Of the lines in the data below, write out exactly those from the one holding "Screen dimensions: 800x592" through the one holding "Set Product link", both included.

Collected data:
· · · · ·
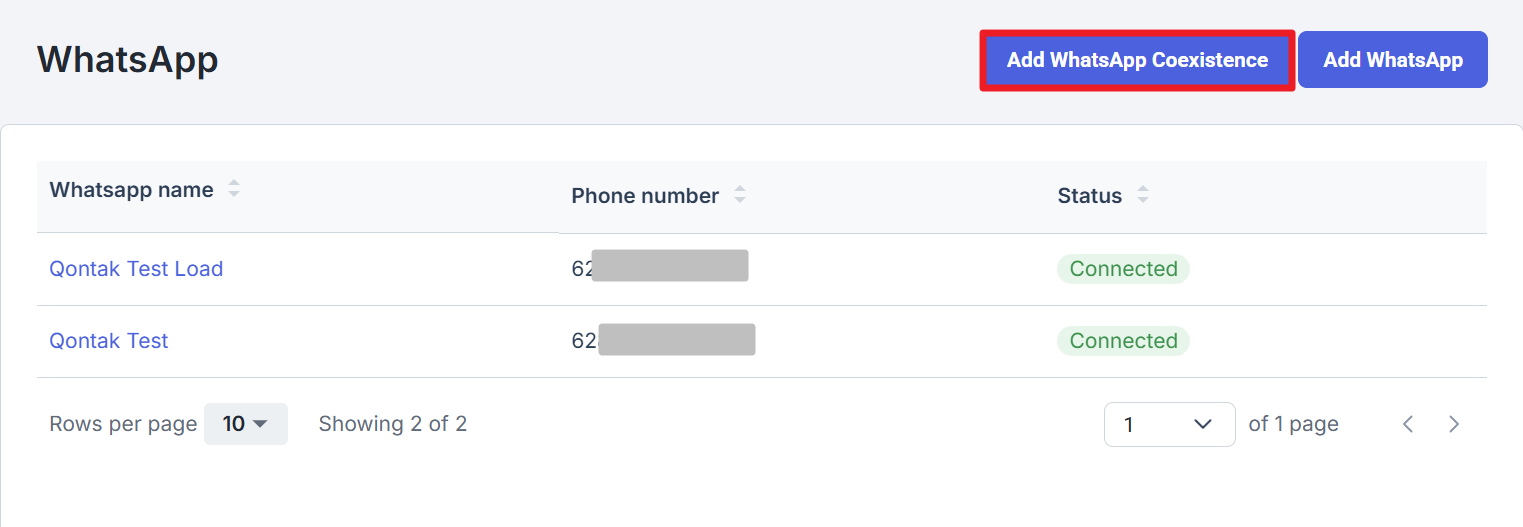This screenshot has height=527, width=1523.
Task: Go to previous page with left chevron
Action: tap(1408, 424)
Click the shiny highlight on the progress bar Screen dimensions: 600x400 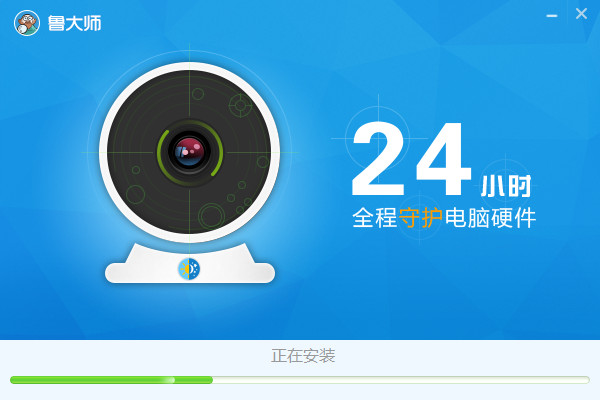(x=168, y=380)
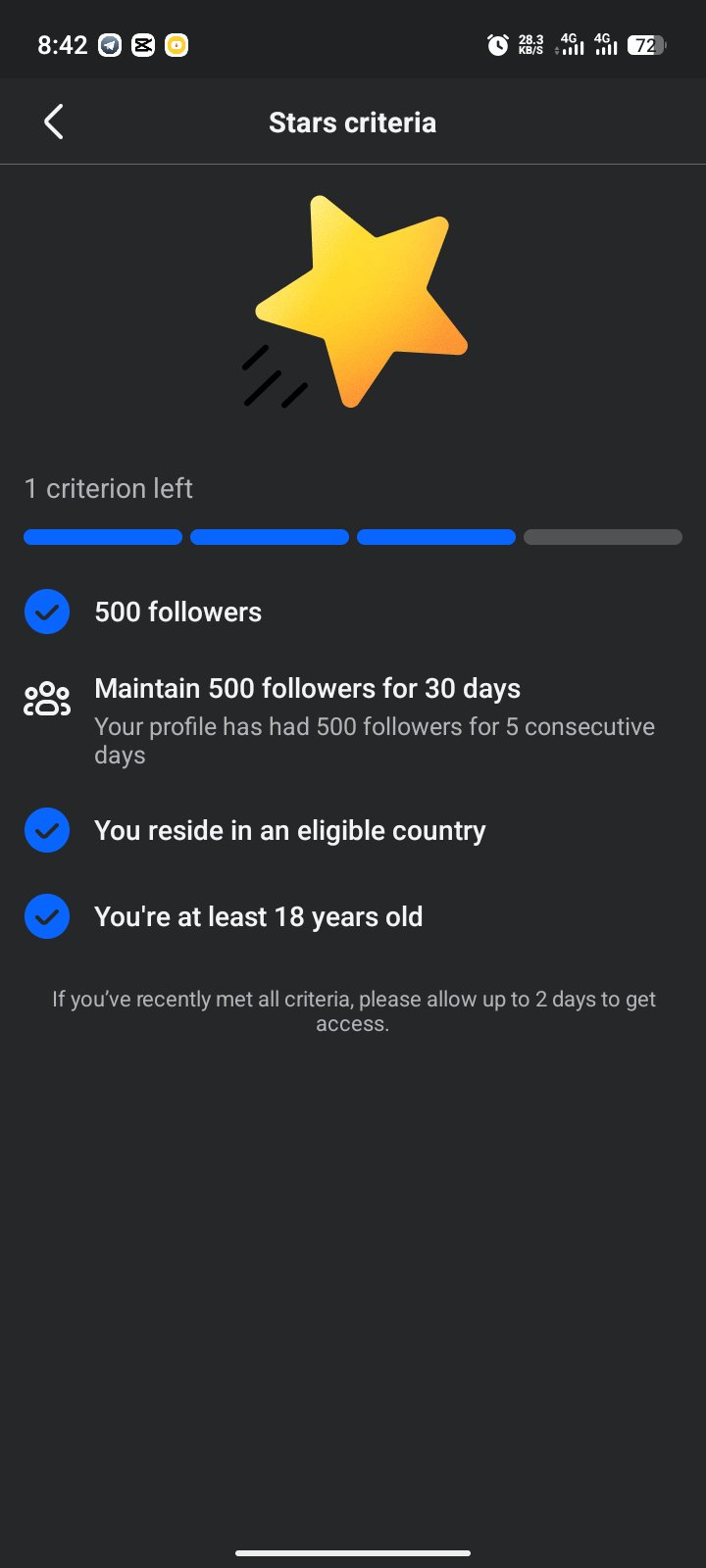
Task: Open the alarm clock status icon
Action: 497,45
· · · · ·
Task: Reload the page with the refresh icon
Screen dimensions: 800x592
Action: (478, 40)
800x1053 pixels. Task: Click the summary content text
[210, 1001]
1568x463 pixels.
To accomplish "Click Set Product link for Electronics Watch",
· · · · ·
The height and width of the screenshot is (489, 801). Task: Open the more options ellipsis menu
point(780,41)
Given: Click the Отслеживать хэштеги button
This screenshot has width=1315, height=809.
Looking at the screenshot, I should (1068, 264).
· · · · ·
EXERCISE RESPONSE:
Screen dimensions: 800x592
Action: (478, 40)
800x1053 pixels. Task: Click the summary content text
[210, 1001]
1568x463 pixels.
To accomplish "Click Set Product link for Electronics Watch",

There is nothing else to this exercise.